A notícia saiu no caderno de cultura de todos os jornais e lembro de ter visto várias matérias na Globo. Eu não só precisava ler aquilo, precisava ter aquele gibi histórico.

A Abril fez uma campanha de marketing enorme em cima do especial, que reuniria todo o arco A Morte do Super-Homem e seria publicado no Brasil em novembro, muito antes do que deveria. Dava para comprar a versão só com a revista ou em um pacote comemorativo cheio de cacarecos, como um fac-símile da Action Comics nº 27, de 1939 e um pôster com dezenas de heróis carregando o caixão.

Anúncio para o kit de A Morte do Super-Homem

Não era uma história de todo ruim. Apesar de eu não ter entendido quem era aquele tal Bloodwynd, nem o que tinha acontecido com a Liga da Justiça que ali não era mais engraçada, ficou a sensação de ter acompanhado realmente algo diferente. Era o adeus a um clássico. Descanse em paz, Kal-El.

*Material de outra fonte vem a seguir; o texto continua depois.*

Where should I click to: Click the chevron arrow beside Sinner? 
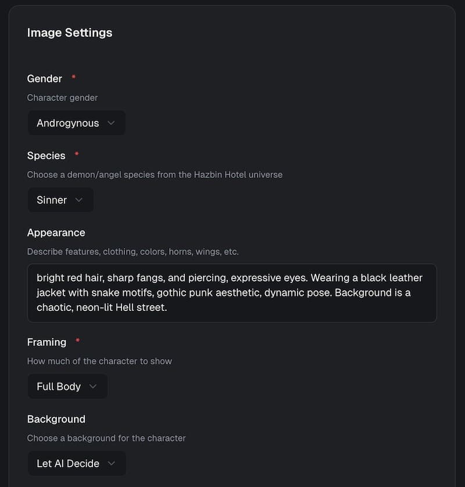(80, 200)
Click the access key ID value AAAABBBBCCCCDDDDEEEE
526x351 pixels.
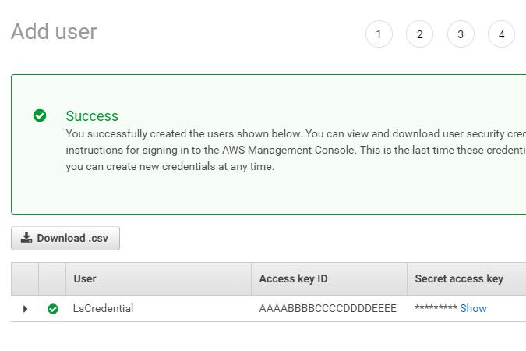(327, 308)
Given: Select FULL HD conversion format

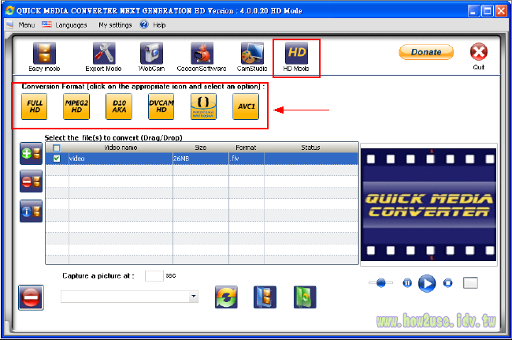Looking at the screenshot, I should 35,106.
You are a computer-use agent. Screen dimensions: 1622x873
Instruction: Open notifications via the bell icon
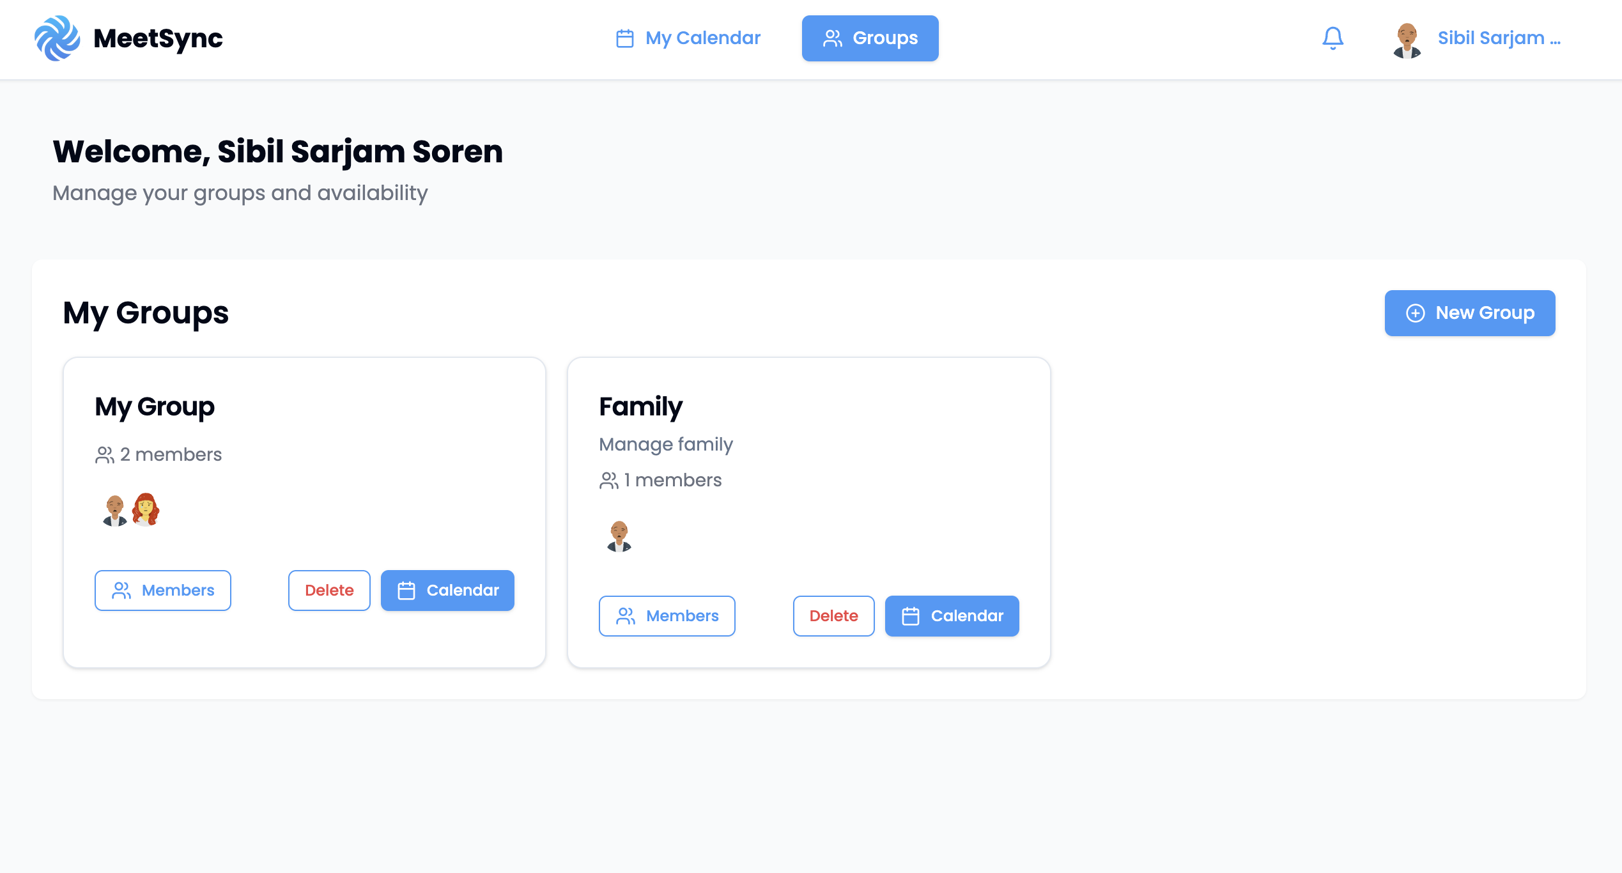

Até que em 1994 saíram as quatro edições de Funeral para um Amigo, o especial Super-Homem Além da Morte e as três revistas de O Retorno do Super-Homem. Em menos de um ano eles tinham trazido o personagem de volta, praticamente como se nada tivesse acontecido.

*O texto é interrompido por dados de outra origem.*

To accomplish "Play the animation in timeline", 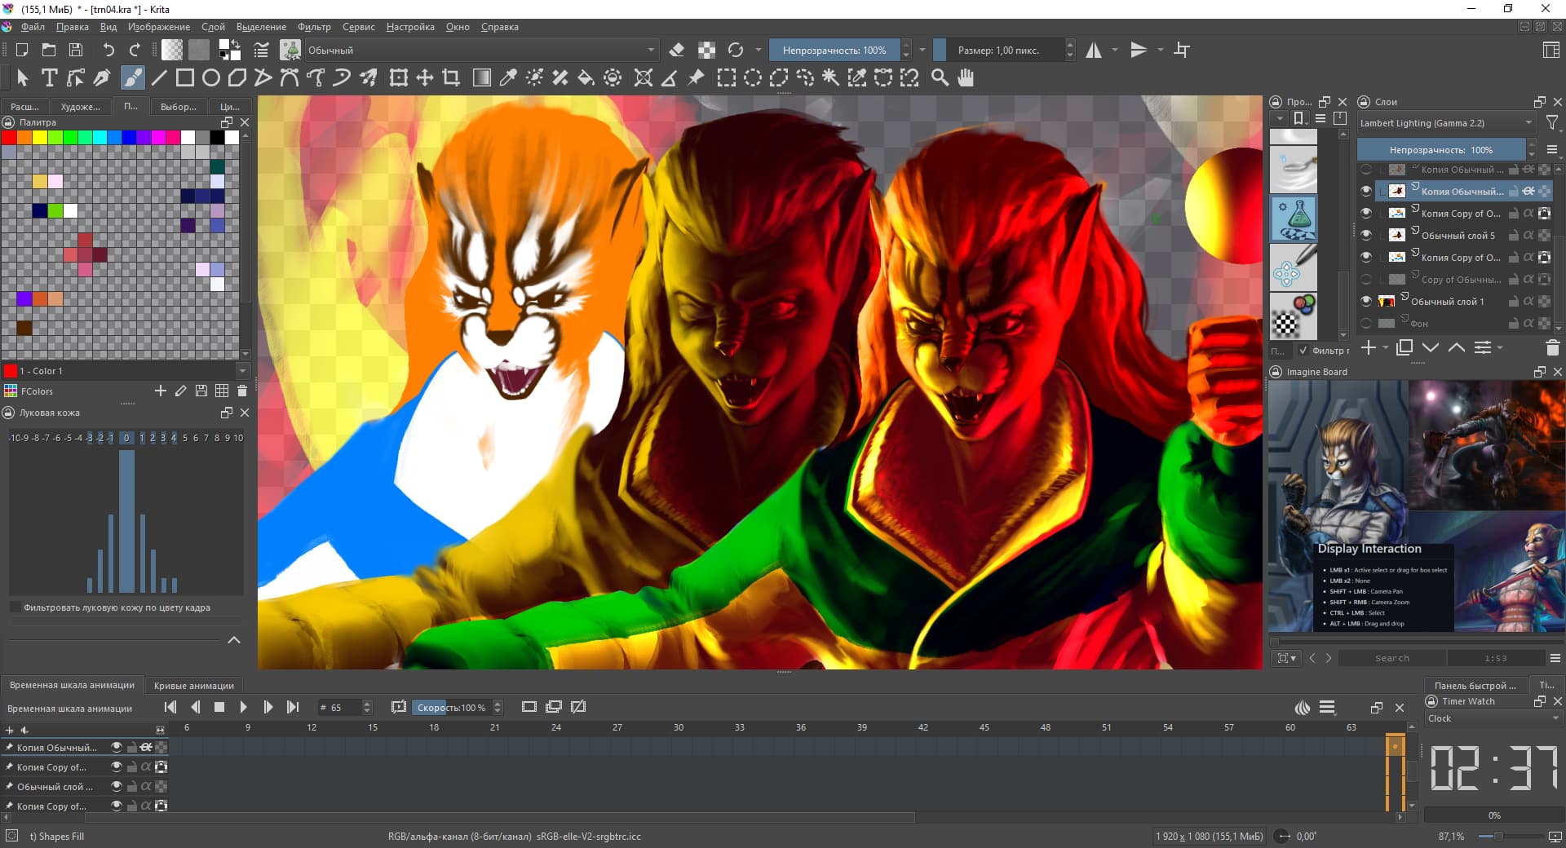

Eu deveria ter ficado bravo e exigido meus pêsames de volta, mas fazia parte do jogo. Eles não me enganariam de novo, aprendi como as coisas funcionavam. Jogavam uma isca, nos entretinham por um tempo com promessas e depois nos faziam acreditar que na próxima saga… Ah, esta viria para “mudar tudo”. É um combinado, uma piscadela para os leitores.

Claro que existem histórias que realmente fazem alguma diferença, pelo menos por um tempo (a Barbara Gordon ainda está na cadeira de rodas?), só que eu não cairia nessa de novo. Pelo menos até que o Hal Jordan se tornou um vilão. Ou até que o Wolverine perdesse o Adamantium. Ou até que a Wanda dissesse “chega de mutantes”. Ou até… Bem, até a próxima vez em que os quadrinhos consigam me enganar.